Outra face da intervenção das Santas Casas revela-se na assistência às crianças, que colocava um problema fulcral, inerente às situações em que as crianças necessitavam de auxílio e ao próprio estatuto jurídico das mesmas. Por exemplo, existia uma ambiguidade entre as crianças expostas e as crianças ditas desamparadas (Guimarães Sá, 1997). As primeiras não tinham pais conhecidos e, segundo as Ordenações Filipinas, a sua criação estava a cargo das Câmaras. As segundas eram crianças cujo contexto familiar se tinha desintegrado e precisavam de assistência, normalmente, casos de pais conhecidos sem dinheiro para alimentar os filhos, casos de um ou dois progenitores mortos ou, ainda, crianças de rua sem enquadramento familiar. As Misericórdias admitiam alguma obrigação em ajudar crianças desamparadas mas não possuíam obrigação legal de acudir os expostos (Guimarães Sá, 1997; Araújo, 2000). Porém, entre as leis e a prática houve alguma diferença, visto que não podiam evitar ter de arcar com as despesas dos numerosos cadáveres de crianças que eram abandonadas nas cidades e que provavelmente correspondiam a expostos, nem podiam impedir que os pais das crianças a quem recusavam ajuda material as abandonassem (Guimarães Sá, 1997). Isto ocorreu sobretudo durante os finais do século XVI e os primeiros anos do século seguinte, período em que as Misericórdias passaram a ter à sua responsabilidade a criação de enjeitados (Guimarães Sá, 1997; Araújo, 2000). Assim, embora a criação dos expostos fosse inteiramente financiada pela Câmara da cidade, era à Misericórdia que cabia a sua administração (Guimarães Sá, 1985, 1988a, 1988b, 1997; Araújo, 2000), situação com resultados conflituais devido à falta de pagamento frequente por parte das Câmaras (Guimarães Sá, 1997).

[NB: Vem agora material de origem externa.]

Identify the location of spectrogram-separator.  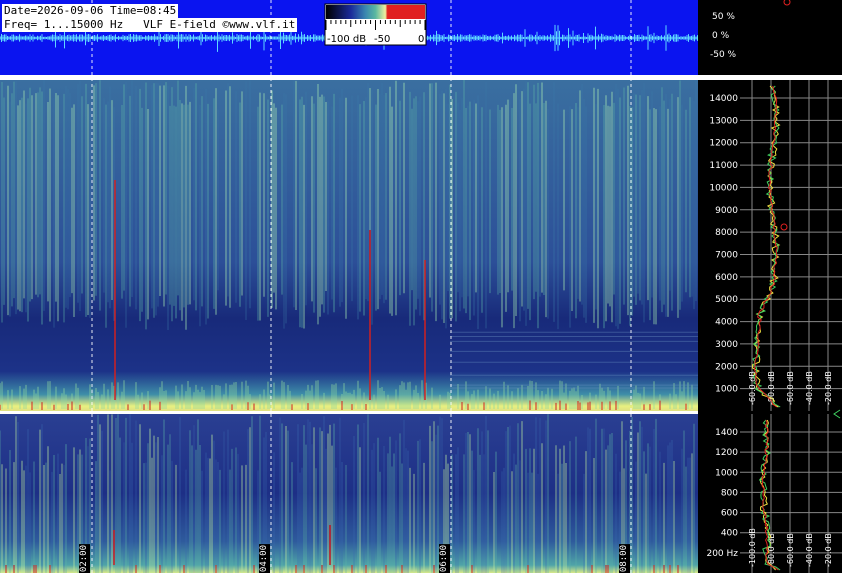
(349, 412).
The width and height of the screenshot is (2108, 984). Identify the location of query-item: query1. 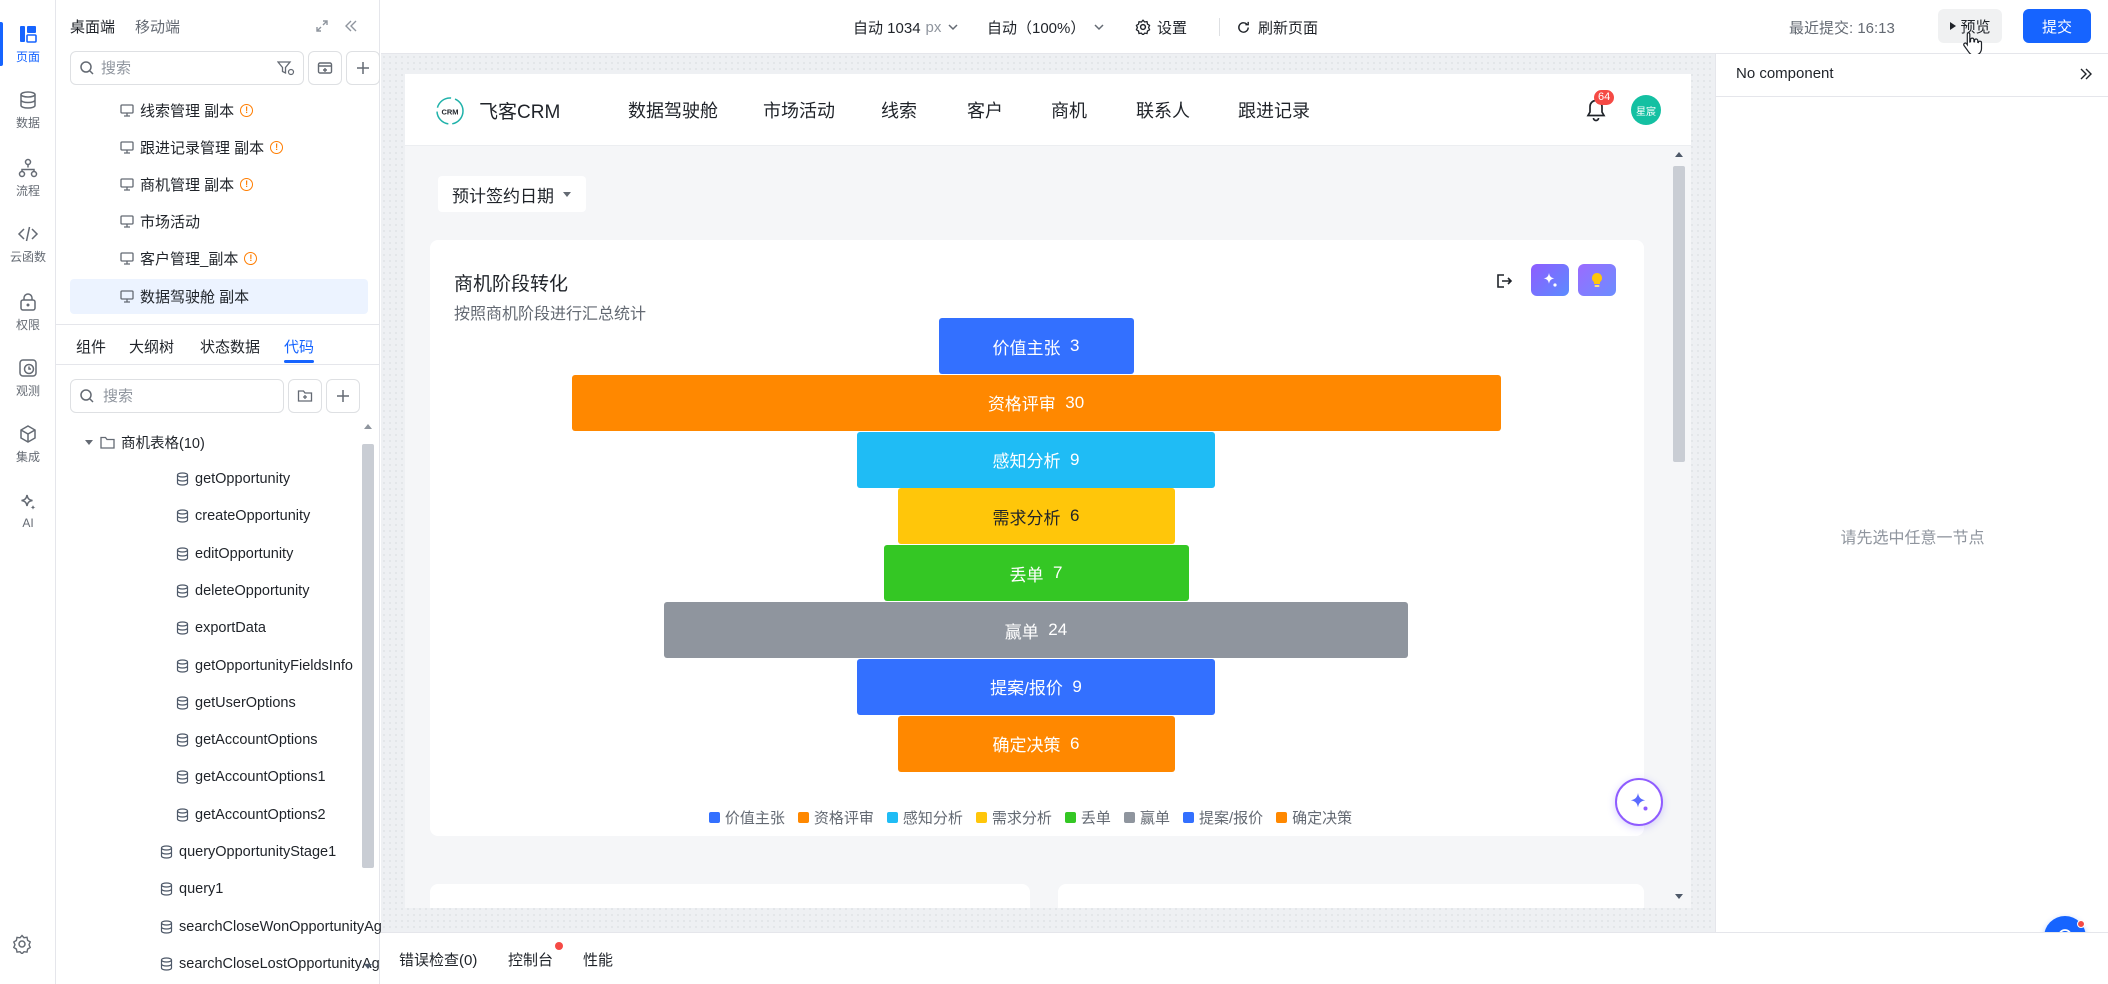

O modo de receção destas crianças consistia num mecanismo – roda dos expostos ou roda dos enjeitados – utilizado para abandonar (“expor” na linguagem da época) recém- nascidos que ficavam ao cuidado de tais instituições de caridade. O dispositivo, em forma de

tambor ou portinhola giratória, embutida numa parede, era construído de tal forma que aquele que expunha o infante não era visto por aquele que o recebia, ajudando a manter o anonimato da mãe e aumentando as hipóteses de sobrevivência do bebé (por não aborto, infanticídio ou abandono noutro local) (Guimarães Sá, 1988a; Fonte, 2004; Franco, 2010). Esse modelo de acolhimento ganhou aceitação por toda a Europa, principalmente a católica, a partir do século XVI. A roda também foi muito usada em Portugal, com o surgimento das irmandades da Misericórdia, sendo a Santa Casa de Lisboa pioneira na utilização deste instrumento (Fonte, 2004; Franco, 2010). Como foi mencionado, essas irmandades eram dirigidas pelas principais famílias locais, que se uniam para tentar aliviar o sofrimento dos mais pobres. Elas acolhiam, batizavam, registavam e encaminhavam as crianças para as amas-de- leite contratadas (Guimarães Sá, 1988a; Fonte, 2004; Franco, 2010). Também as vestiam e enterravam num campo santo, caso viessem a falecer (Fonte, 2004; Franco, 2010).

Num quadro em que se modificavam rapidamente os conceitos de assistência e as atitudes face às instituições ou aos seus utilizadores, assume particular significado o facto de, no século XIX, se registar uma evolução do abandono anónimo, legal e completamente despenalizado jurídica e socialmente, materializado pela “roda”, para uma responsabilização dos pais em relação aos próprios filhos (Guimarães Sá e Cortes, 1992). Com efeito, a partir da segunda metade do século XIX crescem as vozes contra as “rodas” e esse descontentamento obtém expressão política no decreto de 1867, através do qual as “rodas” são extintas (Guimarães Sá, 1988a; Guimarães Sá e Cortes, 1992).